The measure had strong support from child-welfare organizations, public officials, community groups and religious organizations, including:  Adoption Advocates of America; Illinois Department of Children & Family Services; Illinois State Bar Association; Childcare Association of Illinois; Loyola University School of Law ChildLaw Center; Child Welfare League of America; Protestants for the Common Good; Cook County State’s Attorney Dick Devine; The Cradle of Evanston; Family Resource Center; Voices for Illinois Children; Bethany Christian Services; Jewish Children’s Bureau; Juvenile Protective Association; Lifelink Corporation; the Illinois Catholic Conference, and St.
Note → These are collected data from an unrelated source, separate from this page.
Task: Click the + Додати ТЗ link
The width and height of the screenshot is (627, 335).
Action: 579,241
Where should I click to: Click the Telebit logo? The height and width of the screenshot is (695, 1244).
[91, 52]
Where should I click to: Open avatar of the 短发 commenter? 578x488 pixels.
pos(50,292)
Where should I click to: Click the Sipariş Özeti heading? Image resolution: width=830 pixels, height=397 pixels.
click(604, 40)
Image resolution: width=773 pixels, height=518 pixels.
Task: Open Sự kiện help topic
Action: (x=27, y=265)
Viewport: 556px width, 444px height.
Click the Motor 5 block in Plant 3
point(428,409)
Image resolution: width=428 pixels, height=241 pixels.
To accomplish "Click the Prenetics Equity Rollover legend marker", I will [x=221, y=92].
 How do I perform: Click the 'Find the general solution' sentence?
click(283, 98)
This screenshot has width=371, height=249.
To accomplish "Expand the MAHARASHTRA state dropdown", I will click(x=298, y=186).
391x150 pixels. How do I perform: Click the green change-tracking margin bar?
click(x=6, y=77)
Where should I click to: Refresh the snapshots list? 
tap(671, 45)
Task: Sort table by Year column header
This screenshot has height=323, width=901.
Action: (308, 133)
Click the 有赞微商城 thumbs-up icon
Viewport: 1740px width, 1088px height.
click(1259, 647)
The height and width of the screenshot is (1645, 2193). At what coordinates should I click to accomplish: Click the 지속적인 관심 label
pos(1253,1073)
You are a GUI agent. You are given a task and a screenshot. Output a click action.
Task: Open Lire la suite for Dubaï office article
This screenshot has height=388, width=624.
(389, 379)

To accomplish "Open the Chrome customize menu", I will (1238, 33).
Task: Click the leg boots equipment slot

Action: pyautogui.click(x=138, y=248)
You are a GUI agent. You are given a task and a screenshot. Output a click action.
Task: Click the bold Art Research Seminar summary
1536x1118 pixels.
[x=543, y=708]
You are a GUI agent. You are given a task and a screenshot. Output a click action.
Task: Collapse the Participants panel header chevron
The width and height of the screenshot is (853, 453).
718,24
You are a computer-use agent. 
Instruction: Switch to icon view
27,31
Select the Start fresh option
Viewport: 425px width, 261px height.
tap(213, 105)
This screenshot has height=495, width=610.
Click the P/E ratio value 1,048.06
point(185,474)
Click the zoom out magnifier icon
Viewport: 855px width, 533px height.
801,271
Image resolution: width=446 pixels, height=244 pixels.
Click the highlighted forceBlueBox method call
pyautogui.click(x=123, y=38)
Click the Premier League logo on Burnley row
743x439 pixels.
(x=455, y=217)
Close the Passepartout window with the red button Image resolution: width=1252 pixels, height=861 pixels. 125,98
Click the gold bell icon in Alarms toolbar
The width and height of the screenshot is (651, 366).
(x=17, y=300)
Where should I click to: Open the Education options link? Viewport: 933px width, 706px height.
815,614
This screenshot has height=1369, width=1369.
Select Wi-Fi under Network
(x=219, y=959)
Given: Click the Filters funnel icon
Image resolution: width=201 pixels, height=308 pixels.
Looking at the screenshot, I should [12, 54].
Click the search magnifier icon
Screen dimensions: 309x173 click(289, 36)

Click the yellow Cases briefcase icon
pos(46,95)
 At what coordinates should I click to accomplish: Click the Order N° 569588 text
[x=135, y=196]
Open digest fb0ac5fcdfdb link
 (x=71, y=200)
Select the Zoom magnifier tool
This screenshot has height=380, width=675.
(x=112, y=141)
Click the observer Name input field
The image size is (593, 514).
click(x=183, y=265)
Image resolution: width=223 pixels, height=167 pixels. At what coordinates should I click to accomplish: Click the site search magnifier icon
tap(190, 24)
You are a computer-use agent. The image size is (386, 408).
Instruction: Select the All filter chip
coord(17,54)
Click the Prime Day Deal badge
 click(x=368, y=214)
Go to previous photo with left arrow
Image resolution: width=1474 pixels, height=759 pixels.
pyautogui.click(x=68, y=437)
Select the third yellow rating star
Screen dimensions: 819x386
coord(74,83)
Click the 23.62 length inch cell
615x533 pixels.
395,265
Mary’s Services.
 
Bruce A. Boyer, Director of ChildLaw Clinic at Loyola University’s School of Law, praised the bill.  “The Governor’s approval of HB 3628 recognizes that adoption is a service for children and families.  This is a child-centered bill that raises the quality of adoption practices in Illinois.” 
 
Barbara Sereda, an adoptive parent and founder and president of Adoption Advocates of America said, “This legislation institutes fundamental protections and safeguards for both adoptive families and birth families to ensure full disclosure and accountability and addresses the horror stories created by those who have taken advantage of the lack of regulation.  Allegations of fraud and malfeasance in the treatment of birth families destroy the tradition of adoption and can cast a bad light on adoptive families.”